Não foi Angela Merkel (a líder do maior partido do PPE) ou Pedro Sánchez (o chefe do parido socialista com mais importância na União Europeia) quem disse aos deputados europeus dos seus partidos para recusarem a candidata de Macron. Na melhor das hipóteses, ambos, Merkel e Sánchez, terão tolerado, mas ninguém acredita que terão incentivado ou mesmo apreciado.
Sem estar em causa a legitimidade para o fazerem, é evidente que o facto de os grupos políticos decidirem fazê-lo por iniciativa própria, ainda por cima à candidata francesa (já tinha acontecido com outros mas a França é, de facto, a França e Macron tem querido ser o líder europeu), tem um significado próprio. Pode considerar-se que os deputados não quiseram ficar contaminados com a aprovação de uma comissária eticamente duvidosa, que foi uma vingança do candidato a presidente da Comissão derrotado, Manfred Weber, líder do grupo popular no Parlamento Europeu, e que os socialistas não quiseram ficar isolados. Tudo isso será parte da verdade, mas não explica tudo.
Ao longo de décadas, a construção europeia foi obra de democratas-cristãos e socialistas que, à vez ou em coligação, lideravam os governos nacionais dos principais países europeus. No conselho, onde estão os chefes de Estado e de governo, os dois partidos estiveram sempre sentados e em maioria. No Parlamento Europeu, as maiores delegações de cada grupo político (a expressão parlamentar dos partidos europeus) eram dos partidos do governo ou que habitualmente estavam no governo e refletiam, como normalmente acontece, as principais ideias das respetivas lideranças.
À medida, porém, que o poder do Parlamento Europeu cresceu - é um dos parlamentos com mais poder que existe - e, agora, com o fortalecimento de um terceiro partido que divide o poder (atualmente existem nove governos do PPE, sete socialistas e seis liberais, incluindo França, e os liberais são indispensáveis para formar maiorias lógicas no Parlamento Europeu), as circunstâncias alteraram-se.
Nos parlamentos nacionais, os grupos parlamentares, cujos deputados são igualmente eleitos pelo povo, tendencialmente refletem as lideranças partidárias, eleitas pelos militantes.
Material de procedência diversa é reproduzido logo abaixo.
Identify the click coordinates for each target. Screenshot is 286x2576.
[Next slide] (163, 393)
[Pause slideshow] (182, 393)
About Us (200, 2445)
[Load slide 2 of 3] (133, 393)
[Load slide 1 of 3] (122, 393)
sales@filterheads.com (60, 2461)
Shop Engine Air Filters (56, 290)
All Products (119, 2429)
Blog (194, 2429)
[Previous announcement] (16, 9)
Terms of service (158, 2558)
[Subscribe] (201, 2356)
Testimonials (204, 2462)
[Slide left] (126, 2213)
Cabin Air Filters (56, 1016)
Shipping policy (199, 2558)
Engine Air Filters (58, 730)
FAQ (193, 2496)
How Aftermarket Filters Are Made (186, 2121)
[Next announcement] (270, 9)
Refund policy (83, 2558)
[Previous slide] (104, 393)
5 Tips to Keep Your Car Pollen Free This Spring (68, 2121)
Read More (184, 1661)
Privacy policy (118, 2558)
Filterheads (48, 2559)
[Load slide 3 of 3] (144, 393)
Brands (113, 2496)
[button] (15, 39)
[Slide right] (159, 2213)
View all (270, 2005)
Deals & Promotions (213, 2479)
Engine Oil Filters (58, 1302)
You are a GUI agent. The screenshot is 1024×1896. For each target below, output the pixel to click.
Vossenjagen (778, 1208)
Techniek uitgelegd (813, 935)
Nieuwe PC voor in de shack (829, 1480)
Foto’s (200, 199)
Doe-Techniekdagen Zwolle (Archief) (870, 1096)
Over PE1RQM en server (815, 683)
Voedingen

Em Bruxelas está em desenvolvimento uma fórmula em que o poder dos partidos (pelo menos dos grupos parlamentares) é o que resulta diretamente das eleições europeias e não (ou menos) do poder das lideranças nacionais.
O facto de o Parlamento Europeu ter crescente poder, de ter um método de trabalho que promove a autonomização dos deputados relativamente às lideranças nacionais (que, com frequência, sobretudo se estiverem na oposição, nem acompanham de perto o que está a ser discutido e votado) e de o poder ser cada vez mais distribuído em função do peso dos partidos nas diferentes instituições indicia uma transformação da política europeia onde os partidos europeus, autonomizados das lideranças nacionais, terão crescente poder próprio. É uma nova política europeia, mais partidarizada, parlamentarizada e menos nacional. A Europa que assim se vai fazer vai ser diferente.